Government plan to decentralize the system and cut the costs of health bureaucracy might have a significant impact on the budget. However, the implementation might not be fair as this might result in loss of jobs and also transitional costs until fully implemented. The implementation of new system will liberate NHS from meeting targets such as 98% requirements for A&E waits and associated performance management bureaucracy(2). Eradication of these targets will reduce the pressure.
The royal pharmaceutical society has opposed to any further regulations on pharmacies unless it improves the patient safety. Pharmacists are already under pressure dealing with the pharmacy related tasks along with the public health. RPSGB is concerned regarding the commissioning of services by NHS commissioning board, GP consortia and local authorities. The society is concerned about the communication between these partners so that patients can receive high quality care. It also asked to define the functions of ‘Monitor’ system in detail. The society also aims to strengthen pharmacist role in addressing public health issues.
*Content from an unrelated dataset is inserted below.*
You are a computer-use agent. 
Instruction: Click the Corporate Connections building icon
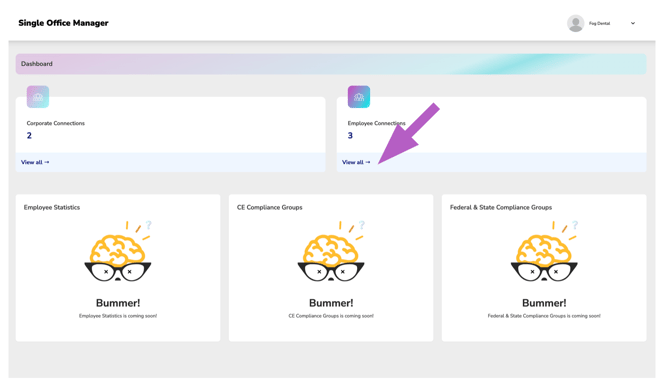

The white paper published with the intention of improving the health care outcomes. The main focus was to make the health services autonomous without political interference and influence. The proposal is based on the quality of care rather than the volume. Information revolution is supposed to bring a radical change for the dissemination of patient’s healthcare information. The GP consortia will be responsible for the care provision in the absence of primary care trusts. Local health issues are addressed and treated according to the standards set by NICE and NHS commissioning boards are responsible to meet the national health targets. This new GP led system will have significant impact on the GPs themselves and other healthcare professionals. GPs will become financial negotiators rather than healthcare providers. It will be interesting to see the contingency plans if the new system fails as this is the first time NHS is undergoing such a massive change.